LA PAX ROMANA – LA PAZ DEL MUNDO
LA PAZ DE CRISTO
El imperio romano garantizó
durante mucho tiempo una relativa paz y seguridad. Precisamente la que
posibilitó la rápida difusión del cristianismo y, luego, su unificación. Fue a
lo largo de las famosas vías imperiales -maravillas de la ingeniería de la
época- por donde se desplazaron los descalzos pies de esos apóstoles que describe el Libro de los Hechos.
La relativa paz romana,
conquistada a fuerza del valor y la disciplina de las legiones, fue la que
permitió que los apóstoles anunciaran a todo el mundo la verdadera paz del Reino
definitivo. Curioso: fue el ejército romano el que abrió los caminos de la Paz
cristiana.
Vean,
hoy, cuando se habla de paz -y allí está la ONU y las ONG solidarias constantemente
hablando de ella- se piensa inmediatamente en la ausencia de la guerra externa,
del combate de las armas.
Y
está bien, pero quede claro que esa paz, buena o mala, no es aquella que viene
a traer y que nos da Cristo. Esta Paz de Cristo prescinde de si hay o no tiros
–mejor que no los haya, como regla general-. Es una realidad interior que se
anida en el corazón del hombre y que le da la gracia. Paz que hace, más allá de
los avatares y problemas de este mundo, más allá de los sufrimientos y las
dificultades, aún en medio de las tribulaciones, que el corazón del hombre
ancle en la seguridad del amor de Dios y en la promesa del Reino, de la Vida
eterna.
Es
esa paz y tranquilidad que, en medio del dolor y la dificultad, nos viene a
traer la Palabra de Dios, el consejo de una buena alma cristiana, el hablar con
un sacerdote o una religiosa santos, el abrir el Evangelio. ¡Cuántas veces, en
medio de una pena, uno toma, por ejemplo, la “ Imitación de Cristo” y todo vuelve a su
cauce, todo se tranquiliza.
“Quid hoc ad aeternitatem?” decía
San Luis Gonzaga, “¿qué
relación, qué importancia, tiene esto con lo eterno?”
“¿Qué son todos los sufrimientos de este mundo –afirmaba San Pablo- con lo que Dios, en el Cielo, nos tiene preparado”?

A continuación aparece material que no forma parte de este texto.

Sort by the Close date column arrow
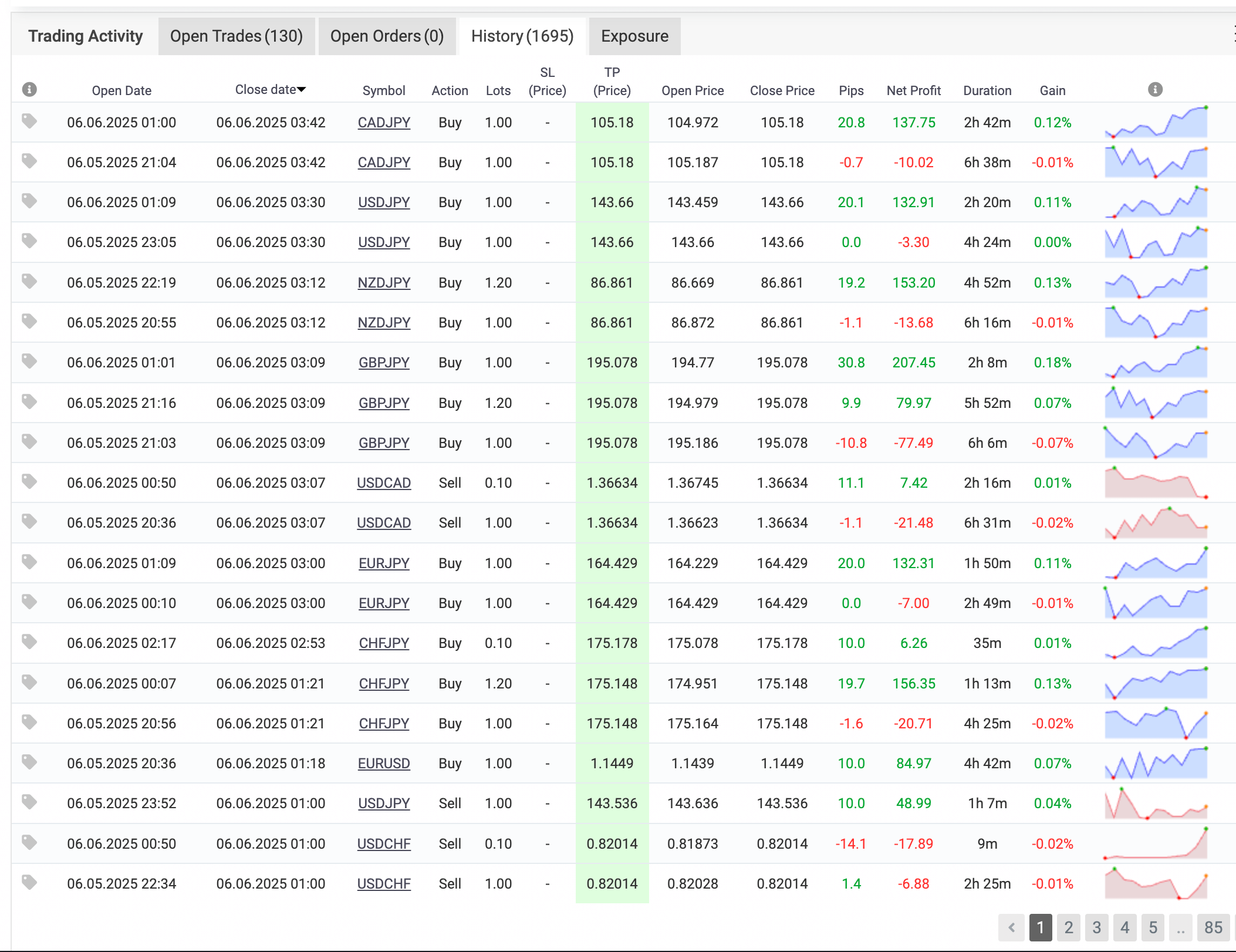(x=302, y=90)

“¿Qué son todos los sufrimientos de este mundo –afirmaba San Pablo- con lo que Dios, en el Cielo, nos tiene preparado”?
Dios
me ama, ha muerto por mí en la Cruz, ha vencido al dolor y a la muerte. Él se
ocupa de mí. ¿Cómo no tener paz?
Pero
¿cómo tener paz, en cambio, cuando mi corazón está dividido detrás de mil
mezquinas ambiciones que cambian todos los días al compás de la moda y el lábil
norte de mi veleta corazón? ¿Cómo tener paz cuando el infinito desear de
felicidad con el cual fui creado lo vuelco al exiguo tiempo de este mundo y a
sus insignificantes bienes y, para peor, me topo frecuentemente con sus muchos
males? ¿Qué paz puede tener mi corazón en este mundo de envidias, de egoísmos,
de pasiones incontroladas, de apetitos multiplicados por la propaganda, de
divorcios íntimos y familiares, de falta de fines unificantes, de carencia de
ideales nobles y horizontes grandes que hagan mi vida digna de ser vivida?
Por
eso no confundamos la Paz de Cristo con la que nos quieren vender los políticos
o los seguidores de Mahatma Ghandi. Desde principios del siglo XX el marxismo
ha falseado la propaganda de paz, solamente para desarmar a Occidente y a los
países cristianos.
La
paz no es lo contrario de la guerra. Paz no es rendirse, como tampoco, en la
vida cristiana, se logra la paz interior sin lucha, sin combate contra el mal,
contra la fuerza maligna del egoísmo, de las pasiones desordenadas, de la
pereza, de la concupiscencia, del mundo ensañado contra Cristo. Ser cristiano
es luchar. No se pude ser cristiano sin hombría, virilidad y fuerza.
Hay
una falsa paz que solo sirve para engordar los vientres, cebar las bajas
pasiones y castrar cerebros y reciedumbres.
A
esa paz nos llama el mundo, en falso diálogo, para conquistarnos sin lucha.
Pero
a esa paz no nos llama Cristo.
El
pensamiento dominante del mundo globalizado acecha y avanza. Y resurge
constantemente de sus propias cenizas, en odio a lo cristiano, como ocurrió en
otros tiempos.
Y
porque el cristianismo era lucha y combate interior -¡el más difícil!-, por
eso, rápidamente, se transformó en una religión de soldados. Fueron las
legiones romanas las primeras en convertirse en masa. No los sibaritas que
llenaban sus arcas, vientre y vejigas en Roma y las grandes y opulentas
ciudades del imperio. Eran los hombres de lucha y de trabajo, las clases medias
que peleaban con sus empeños de cada día, los habitantes de los campamentos y
de los cuarteles. Esos fueron los primeros cristianos.
Por
eso, se convirtió el imperio. Y, cuando la Roma corrupta que buscaba la falsa
paz a toda costa, cayó, subsistió en el cristianismo porque los nuevos
conquistadores eran los mismos soldados germanos, francos, longobardos y
visigodos, en los cuales los romanos decadentes habían declinado la
responsabilidad de las armas, pero que ya, gracias a Dios, eran cristianos o
estaban cercanos a hacerlo.
Por supuesto que nadie quiere
inútiles guerras y, menos, entre hermanos. Pero no es el achanchamiento y la
pachorra de la falsa paz lo que las evita, sino la vigilia de las armas.
Quede
claro que no es en el pacifismo de la prosperidad liberal, ni en el puro
ejercicio de la fuerza, ni en el voto, ni en la charlatanería de diputados y
senadores, ni en el estómago y las glándulas satisfechas, ni en constituciones
de papel, donde encontraremos la verdadera paz, sino en Cristo Jesús.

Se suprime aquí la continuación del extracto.